┌────────

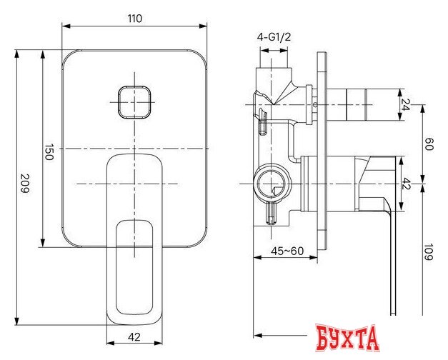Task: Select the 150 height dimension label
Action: (x=49, y=152)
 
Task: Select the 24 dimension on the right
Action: (x=407, y=105)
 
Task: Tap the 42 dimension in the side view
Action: (x=407, y=184)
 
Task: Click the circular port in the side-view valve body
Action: (x=272, y=184)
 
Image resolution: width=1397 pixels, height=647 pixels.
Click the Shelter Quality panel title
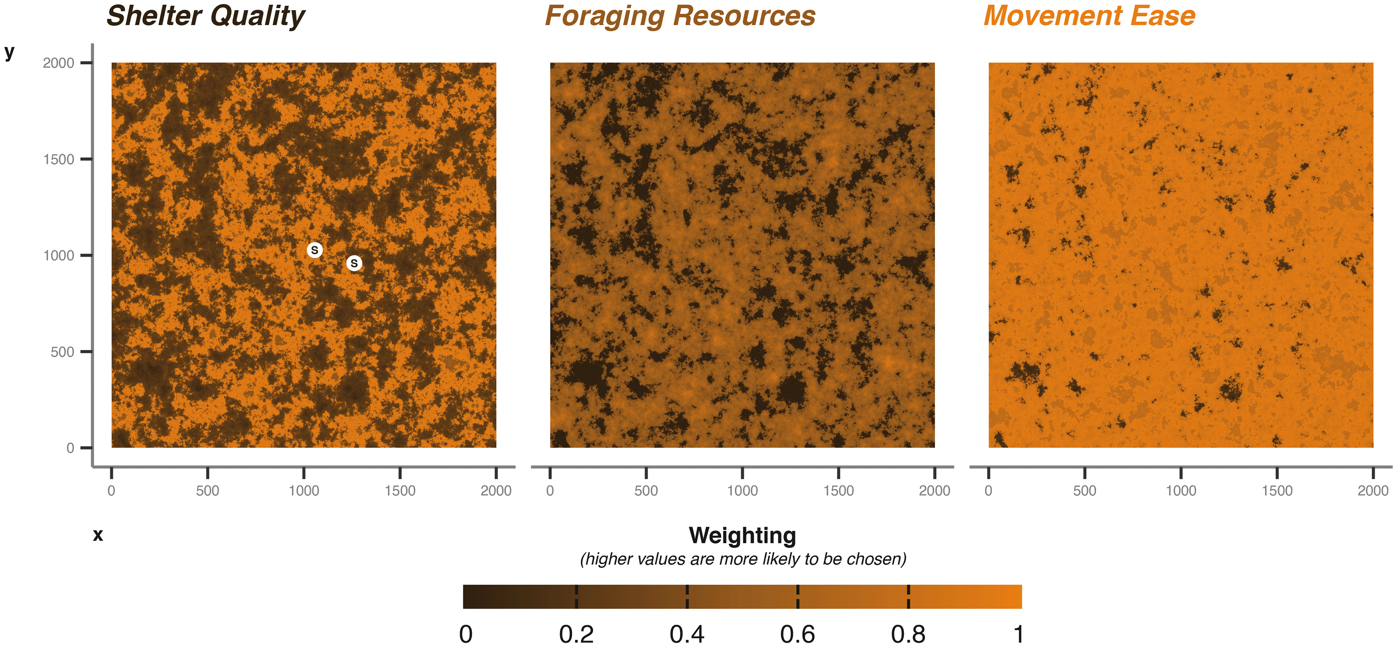coord(206,16)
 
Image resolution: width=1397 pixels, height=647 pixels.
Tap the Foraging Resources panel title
coord(680,16)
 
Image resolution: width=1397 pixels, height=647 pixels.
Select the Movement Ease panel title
coord(1089,16)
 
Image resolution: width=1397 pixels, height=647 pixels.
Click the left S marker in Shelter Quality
coord(314,250)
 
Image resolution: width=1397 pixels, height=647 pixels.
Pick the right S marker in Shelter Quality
coord(354,263)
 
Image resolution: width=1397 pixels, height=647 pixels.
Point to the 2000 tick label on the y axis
coord(59,63)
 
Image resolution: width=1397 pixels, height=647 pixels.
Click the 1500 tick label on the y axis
coord(59,160)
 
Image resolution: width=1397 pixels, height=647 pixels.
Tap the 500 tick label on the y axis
coord(62,352)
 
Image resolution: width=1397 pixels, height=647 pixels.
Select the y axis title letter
coord(9,53)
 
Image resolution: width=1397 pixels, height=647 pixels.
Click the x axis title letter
coord(97,535)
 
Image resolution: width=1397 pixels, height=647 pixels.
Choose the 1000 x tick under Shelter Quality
coord(304,491)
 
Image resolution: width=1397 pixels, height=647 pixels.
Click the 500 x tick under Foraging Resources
coord(646,491)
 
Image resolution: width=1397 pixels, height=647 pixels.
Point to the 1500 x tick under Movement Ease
coord(1277,491)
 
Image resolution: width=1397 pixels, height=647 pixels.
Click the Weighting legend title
coord(742,535)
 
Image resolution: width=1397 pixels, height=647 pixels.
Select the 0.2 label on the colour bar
coord(576,634)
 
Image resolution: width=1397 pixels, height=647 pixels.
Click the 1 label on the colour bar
coord(1018,634)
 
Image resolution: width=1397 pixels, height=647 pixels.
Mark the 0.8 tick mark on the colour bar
coord(908,596)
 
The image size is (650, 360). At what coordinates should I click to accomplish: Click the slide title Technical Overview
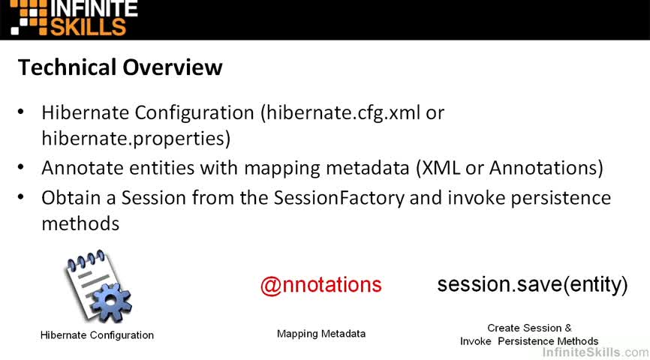(x=120, y=68)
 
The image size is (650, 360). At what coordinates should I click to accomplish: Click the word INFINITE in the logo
(x=94, y=9)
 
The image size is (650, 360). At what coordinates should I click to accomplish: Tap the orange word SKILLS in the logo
(x=88, y=27)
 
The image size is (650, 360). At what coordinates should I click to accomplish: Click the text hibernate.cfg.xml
(x=343, y=113)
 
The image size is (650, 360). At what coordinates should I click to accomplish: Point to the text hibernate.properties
(x=133, y=139)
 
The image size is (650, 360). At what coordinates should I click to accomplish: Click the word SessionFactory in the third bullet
(x=339, y=198)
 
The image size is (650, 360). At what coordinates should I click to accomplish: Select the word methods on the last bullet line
(x=80, y=224)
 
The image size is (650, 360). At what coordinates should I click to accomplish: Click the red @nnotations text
(x=320, y=285)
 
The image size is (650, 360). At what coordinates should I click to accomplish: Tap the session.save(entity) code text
(x=532, y=284)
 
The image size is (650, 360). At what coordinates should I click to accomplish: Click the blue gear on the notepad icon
(x=110, y=302)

└────────

Reproduce all of the material above verbatim, leaving out the pictures.

Task: Select the 150 height dimension label
Action: (x=49, y=152)
 
Task: Select the 24 dimension on the right
Action: (x=407, y=105)
 
Task: Tap the 42 dimension in the side view
Action: (x=407, y=184)
 
Task: Click the circular port in the side-view valve body
Action: (x=272, y=184)
 
Image resolution: width=1397 pixels, height=647 pixels.
Click the Shelter Quality panel title
coord(206,16)
 
Image resolution: width=1397 pixels, height=647 pixels.
Tap the Foraging Resources panel title
coord(680,16)
 
Image resolution: width=1397 pixels, height=647 pixels.
Select the Movement Ease panel title
coord(1089,16)
 
Image resolution: width=1397 pixels, height=647 pixels.
Click the left S marker in Shelter Quality
coord(314,250)
 
Image resolution: width=1397 pixels, height=647 pixels.
Pick the right S marker in Shelter Quality
coord(354,263)
 
Image resolution: width=1397 pixels, height=647 pixels.
Point to the 2000 tick label on the y axis
coord(59,63)
 
Image resolution: width=1397 pixels, height=647 pixels.
Click the 1500 tick label on the y axis
coord(59,160)
 
Image resolution: width=1397 pixels, height=647 pixels.
Tap the 500 tick label on the y axis
coord(62,352)
 
Image resolution: width=1397 pixels, height=647 pixels.
Select the y axis title letter
coord(9,53)
 
Image resolution: width=1397 pixels, height=647 pixels.
Click the x axis title letter
coord(97,535)
 
Image resolution: width=1397 pixels, height=647 pixels.
Choose the 1000 x tick under Shelter Quality
coord(304,491)
 
Image resolution: width=1397 pixels, height=647 pixels.
Click the 500 x tick under Foraging Resources
coord(646,491)
 
Image resolution: width=1397 pixels, height=647 pixels.
Point to the 1500 x tick under Movement Ease
coord(1277,491)
 
Image resolution: width=1397 pixels, height=647 pixels.
Click the Weighting legend title
coord(742,535)
 
Image resolution: width=1397 pixels, height=647 pixels.
Select the 0.2 label on the colour bar
coord(576,634)
 
Image resolution: width=1397 pixels, height=647 pixels.
Click the 1 label on the colour bar
coord(1018,634)
 
Image resolution: width=1397 pixels, height=647 pixels.
Mark the 0.8 tick mark on the colour bar
coord(908,596)
 
The image size is (650, 360). At what coordinates should I click to accomplish: Click the slide title Technical Overview
(x=120, y=68)
 
The image size is (650, 360). At what coordinates should I click to accomplish: Click the word INFINITE in the logo
(x=94, y=9)
 
The image size is (650, 360). At what coordinates should I click to accomplish: Tap the orange word SKILLS in the logo
(x=88, y=27)
 
The image size is (650, 360). At what coordinates should I click to accomplish: Click the text hibernate.cfg.xml
(x=343, y=113)
 
The image size is (650, 360). At what coordinates should I click to accomplish: Point to the text hibernate.properties
(x=133, y=139)
 
The image size is (650, 360). At what coordinates should I click to accomplish: Click the word SessionFactory in the third bullet
(x=339, y=198)
 
The image size is (650, 360). At what coordinates should I click to accomplish: Select the word methods on the last bullet line
(x=80, y=224)
 
The image size is (650, 360). At what coordinates should I click to accomplish: Click the red @nnotations text
(x=320, y=285)
 
The image size is (650, 360). At what coordinates should I click to accomplish: Tap the session.save(entity) code text
(x=532, y=284)
 
The image size is (650, 360). At what coordinates should I click to accomplish: Click the blue gear on the notepad icon
(x=110, y=302)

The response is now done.